Mike Tate appreciates the rich legacy of his family's north Alabama farming operation, but he also keeps a keen eye towards the future, and it's that vision that has earned him the 2009 Farm Press High Cotton Award for the Southeast region.
The roots of Tate Farms in Madison County, Ala., trace all the way back to the mid-1800s, when the family relocated from Tennessee, and before that from Virginia.
“My father Homer started this farm in about 1946, and he began leasing other properties and expanded the operation,” says Tate, who is now a partner in Tate Farms along with his father, brothers Steve and Jeff, and cousin Pat Brown.
The farm currently consists of approximately 5,000 acres in north Alabama's Tennessee Valley, with 3,000 acres of cotton, 1,000 acres of soybeans, 400 acres of wheat, 800 acres of corn, and 60 acres of pumpkins, with the annual Tate Farms Cotton Pickin' Pumpkins becoming a successful agri-tourism venture drawing up to 45,000 visitors each fall.
“Our cotton acreage may change some, but unless things get a lot worse than they are now, we can't go too much lower,” he says, adding that the operation is one of a handful of principal owners of a local gin, and they have to insure the gin remains viable.
“We were rotating our irrigated ground, one in four years into corn. But when the prices improved, we went to every other year in corn. That works well for us. We were pleased with irrigated corn even before the prices improved — it improves both the corn and the cotton yield. I like where we are now, because it allows us to rotate to some other grains, and we get the rotational benefits,” he says.
Tate, a crop science major in college, primarily prepares the farm's comprehensive cropping plan each year, determines and schedules field work, works on conservation issues, oversees cotton marketing through Staplcotn, and manages all farm program issues.

## DATA ROWS:
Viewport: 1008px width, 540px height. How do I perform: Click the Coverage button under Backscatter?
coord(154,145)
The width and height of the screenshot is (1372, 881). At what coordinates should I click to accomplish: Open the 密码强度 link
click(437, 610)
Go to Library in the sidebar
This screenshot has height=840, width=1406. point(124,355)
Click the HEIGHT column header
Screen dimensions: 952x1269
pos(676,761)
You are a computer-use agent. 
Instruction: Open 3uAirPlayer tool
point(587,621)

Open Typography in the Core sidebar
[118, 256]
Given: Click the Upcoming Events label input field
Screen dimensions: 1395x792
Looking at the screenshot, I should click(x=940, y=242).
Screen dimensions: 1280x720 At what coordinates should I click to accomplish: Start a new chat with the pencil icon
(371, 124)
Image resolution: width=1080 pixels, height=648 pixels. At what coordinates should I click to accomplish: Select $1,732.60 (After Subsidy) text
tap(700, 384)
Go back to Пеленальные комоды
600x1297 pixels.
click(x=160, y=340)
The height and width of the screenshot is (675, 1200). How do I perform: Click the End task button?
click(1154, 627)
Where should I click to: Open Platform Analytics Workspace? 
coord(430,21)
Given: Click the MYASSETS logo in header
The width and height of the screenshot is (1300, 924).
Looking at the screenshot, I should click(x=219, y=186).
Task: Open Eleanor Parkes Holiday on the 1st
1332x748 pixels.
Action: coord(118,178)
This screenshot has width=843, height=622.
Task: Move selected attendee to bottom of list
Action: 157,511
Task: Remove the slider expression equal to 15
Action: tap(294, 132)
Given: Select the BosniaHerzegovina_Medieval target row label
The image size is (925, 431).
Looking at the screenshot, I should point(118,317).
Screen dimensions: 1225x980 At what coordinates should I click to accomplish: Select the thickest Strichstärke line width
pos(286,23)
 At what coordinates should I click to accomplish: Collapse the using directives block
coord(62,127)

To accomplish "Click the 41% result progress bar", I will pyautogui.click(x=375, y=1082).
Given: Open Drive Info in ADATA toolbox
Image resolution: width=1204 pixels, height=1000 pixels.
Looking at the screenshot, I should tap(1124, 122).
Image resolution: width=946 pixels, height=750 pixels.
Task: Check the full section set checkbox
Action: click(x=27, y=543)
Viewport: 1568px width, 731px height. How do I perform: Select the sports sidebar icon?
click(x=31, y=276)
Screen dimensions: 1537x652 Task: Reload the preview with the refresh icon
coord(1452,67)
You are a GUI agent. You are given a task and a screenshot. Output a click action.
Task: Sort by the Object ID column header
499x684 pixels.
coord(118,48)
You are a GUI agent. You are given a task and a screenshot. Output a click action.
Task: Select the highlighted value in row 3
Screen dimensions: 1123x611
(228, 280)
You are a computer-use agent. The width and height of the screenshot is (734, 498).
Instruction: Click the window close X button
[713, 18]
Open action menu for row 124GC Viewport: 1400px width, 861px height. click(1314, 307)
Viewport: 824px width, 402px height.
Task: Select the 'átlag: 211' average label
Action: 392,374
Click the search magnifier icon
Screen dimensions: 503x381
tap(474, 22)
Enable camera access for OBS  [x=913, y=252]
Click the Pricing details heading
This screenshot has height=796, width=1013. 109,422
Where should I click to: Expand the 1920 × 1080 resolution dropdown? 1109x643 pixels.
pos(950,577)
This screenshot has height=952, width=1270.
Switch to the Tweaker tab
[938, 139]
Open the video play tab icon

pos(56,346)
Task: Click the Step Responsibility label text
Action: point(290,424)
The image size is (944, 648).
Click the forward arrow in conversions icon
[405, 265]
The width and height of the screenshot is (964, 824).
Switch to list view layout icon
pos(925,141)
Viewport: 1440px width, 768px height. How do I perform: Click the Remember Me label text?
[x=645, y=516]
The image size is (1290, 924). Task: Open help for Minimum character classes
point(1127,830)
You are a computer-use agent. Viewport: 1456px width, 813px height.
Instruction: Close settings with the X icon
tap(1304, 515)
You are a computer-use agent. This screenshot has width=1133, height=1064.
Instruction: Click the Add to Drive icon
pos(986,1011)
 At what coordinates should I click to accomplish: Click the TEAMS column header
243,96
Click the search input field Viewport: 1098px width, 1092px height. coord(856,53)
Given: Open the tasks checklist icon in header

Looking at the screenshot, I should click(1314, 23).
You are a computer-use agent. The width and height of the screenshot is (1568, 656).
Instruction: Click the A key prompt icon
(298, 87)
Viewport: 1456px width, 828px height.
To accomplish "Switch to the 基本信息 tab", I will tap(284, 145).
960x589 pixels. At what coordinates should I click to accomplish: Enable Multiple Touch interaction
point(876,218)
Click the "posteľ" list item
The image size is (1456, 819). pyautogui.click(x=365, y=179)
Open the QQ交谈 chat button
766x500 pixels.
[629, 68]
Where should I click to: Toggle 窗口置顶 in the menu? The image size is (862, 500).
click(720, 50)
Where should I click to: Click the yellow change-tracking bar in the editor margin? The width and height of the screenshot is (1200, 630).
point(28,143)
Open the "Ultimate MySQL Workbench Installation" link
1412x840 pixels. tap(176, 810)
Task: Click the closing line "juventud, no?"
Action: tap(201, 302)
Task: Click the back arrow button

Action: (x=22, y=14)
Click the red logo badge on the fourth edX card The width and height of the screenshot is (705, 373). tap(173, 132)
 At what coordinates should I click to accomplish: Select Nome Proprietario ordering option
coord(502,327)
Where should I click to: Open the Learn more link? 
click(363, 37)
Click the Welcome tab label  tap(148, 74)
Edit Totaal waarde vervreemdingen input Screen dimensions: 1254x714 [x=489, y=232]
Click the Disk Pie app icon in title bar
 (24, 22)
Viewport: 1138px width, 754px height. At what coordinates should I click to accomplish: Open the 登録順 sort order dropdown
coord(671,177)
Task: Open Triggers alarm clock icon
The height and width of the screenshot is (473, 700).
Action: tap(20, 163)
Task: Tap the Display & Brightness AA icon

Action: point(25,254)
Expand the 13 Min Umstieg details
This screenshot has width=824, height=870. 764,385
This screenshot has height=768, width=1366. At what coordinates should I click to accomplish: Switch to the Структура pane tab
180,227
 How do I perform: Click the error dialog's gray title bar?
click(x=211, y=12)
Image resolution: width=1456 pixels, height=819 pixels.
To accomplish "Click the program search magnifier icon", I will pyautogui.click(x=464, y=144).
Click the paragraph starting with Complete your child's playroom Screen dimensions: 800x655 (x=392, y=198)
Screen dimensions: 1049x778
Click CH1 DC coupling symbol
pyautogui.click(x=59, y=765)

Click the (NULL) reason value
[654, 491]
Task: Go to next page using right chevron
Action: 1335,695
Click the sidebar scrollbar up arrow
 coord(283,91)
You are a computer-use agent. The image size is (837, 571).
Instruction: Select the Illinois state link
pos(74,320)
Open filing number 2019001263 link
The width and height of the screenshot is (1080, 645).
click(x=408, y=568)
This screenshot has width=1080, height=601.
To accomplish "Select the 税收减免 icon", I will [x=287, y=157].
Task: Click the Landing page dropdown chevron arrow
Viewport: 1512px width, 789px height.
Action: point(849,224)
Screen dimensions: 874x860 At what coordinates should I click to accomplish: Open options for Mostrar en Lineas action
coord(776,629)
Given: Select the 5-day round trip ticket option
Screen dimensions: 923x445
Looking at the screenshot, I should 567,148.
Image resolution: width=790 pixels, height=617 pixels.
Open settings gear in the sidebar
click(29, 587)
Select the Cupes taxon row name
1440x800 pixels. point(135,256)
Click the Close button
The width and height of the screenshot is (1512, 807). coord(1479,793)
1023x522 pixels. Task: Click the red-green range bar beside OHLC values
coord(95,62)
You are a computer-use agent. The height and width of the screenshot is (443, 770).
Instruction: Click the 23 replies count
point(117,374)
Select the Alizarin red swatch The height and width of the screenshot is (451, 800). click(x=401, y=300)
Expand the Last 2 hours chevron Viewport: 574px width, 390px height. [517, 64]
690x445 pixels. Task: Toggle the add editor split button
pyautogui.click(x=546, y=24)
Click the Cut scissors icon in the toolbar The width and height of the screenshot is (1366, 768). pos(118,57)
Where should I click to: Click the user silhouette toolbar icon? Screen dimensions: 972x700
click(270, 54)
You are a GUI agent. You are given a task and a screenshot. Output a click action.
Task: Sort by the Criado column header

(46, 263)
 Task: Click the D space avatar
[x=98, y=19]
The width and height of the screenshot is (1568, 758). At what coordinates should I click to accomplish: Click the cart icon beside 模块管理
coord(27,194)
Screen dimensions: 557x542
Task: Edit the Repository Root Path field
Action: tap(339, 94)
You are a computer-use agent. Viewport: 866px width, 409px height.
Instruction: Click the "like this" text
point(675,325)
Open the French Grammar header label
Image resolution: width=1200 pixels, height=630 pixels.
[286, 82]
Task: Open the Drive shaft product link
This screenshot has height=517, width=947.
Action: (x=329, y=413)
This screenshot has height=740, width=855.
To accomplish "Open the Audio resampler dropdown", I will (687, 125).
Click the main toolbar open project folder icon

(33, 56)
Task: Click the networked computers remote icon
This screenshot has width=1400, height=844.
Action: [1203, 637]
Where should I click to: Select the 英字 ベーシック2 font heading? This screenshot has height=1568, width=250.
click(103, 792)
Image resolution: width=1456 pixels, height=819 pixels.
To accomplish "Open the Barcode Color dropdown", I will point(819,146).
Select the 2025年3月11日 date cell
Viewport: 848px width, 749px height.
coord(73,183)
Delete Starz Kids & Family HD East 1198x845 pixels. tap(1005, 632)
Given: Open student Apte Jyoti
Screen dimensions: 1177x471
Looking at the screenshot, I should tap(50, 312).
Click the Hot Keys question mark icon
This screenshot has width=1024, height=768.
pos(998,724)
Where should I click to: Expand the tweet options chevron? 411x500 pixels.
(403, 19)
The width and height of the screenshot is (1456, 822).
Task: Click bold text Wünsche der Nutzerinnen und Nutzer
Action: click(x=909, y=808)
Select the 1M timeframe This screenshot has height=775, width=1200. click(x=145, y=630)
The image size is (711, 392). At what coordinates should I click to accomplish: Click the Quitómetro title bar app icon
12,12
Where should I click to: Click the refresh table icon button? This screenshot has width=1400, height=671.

## WRITTEN REQUEST:
Please extend the article about Mike Tate and Tate Farms, picking up right after its final sentence.

## SOLVED EXERCISE:
He cites two of his proudest achievements as leading the effort to install irrigation and adopt no-till practices — two big reasons the farm continues to consistently produce high-quality cotton.
Tate served on the DuPont/National Cotton Council Leadership Class of 1986-87, and it was during that time he recognized that irrigation was a common link among most of the successful farms he was visiting. By 1988, the first irrigation pivot was in operation on Tate Farms, and within five years, the irrigated acreage had grown to 1,300. Included in that acreage is some drip irrigation — a rarity on an Alabama row-crop farm.
“Our drip-irrigated cotton is usually our best cotton,” says Tate. “With drip, we can water the cotton a little earlier and a little later than normal. We started experimenting with drip irrigation about eight or nine years ago, working with Larry Curtis of the Alabama Cooperative Extension System. We initially put in about three acres. Then, after about four years of looking at it, we went to a larger scale. We now have about 180 acres of drip with plans to ultimately add several hundred more acres.”
Irrigation has definitely made a difference in cotton yields, he says. “Considering the size of our fields and the water source, we had done just about all we could with center pivots, so our next option was drip irrigation. We've had to develop our surface water sources, with four 1.5-mile long pipelines,” says Tate.
Drip irrigation is sometimes promoted for its water-savings quality, but that hasn't been Tate's experience. “We don't see it that way at all — we just see it as being more efficient. We really think we use as much water with drip as we do with center pivot, but we're utilizing the water better. That's where our increased yield is coming from.
He has improved the efficiency of the center pivots over the years by adding electronic monitoring equipment, including a Valley Base Station. He's also in the process of replacing high-pressure with low-pressure nozzles. For scheduling irrigation, Tate relies on gypsum blocks, the advice of his consultant, Bill Webster, and 20 years of experience.
Tate says the farm's transition to no-till cotton wasn't quite as easy as the move to irrigation, with limited success in the beginning. The great success the Tate's experienced no-tilling soybeans behind wheat in the 1970s and 1980s didn't translate so smoothly to cotton.
“We saw a yield drag early on from no-till because of a shallow compaction in these red clay soils that caused the young plants to j-root, with the compaction getting worse with each year of no-till. We continued to work on possible solutions, discovering better results with one year of wheat and soybeans and a year of cotton and then repeated.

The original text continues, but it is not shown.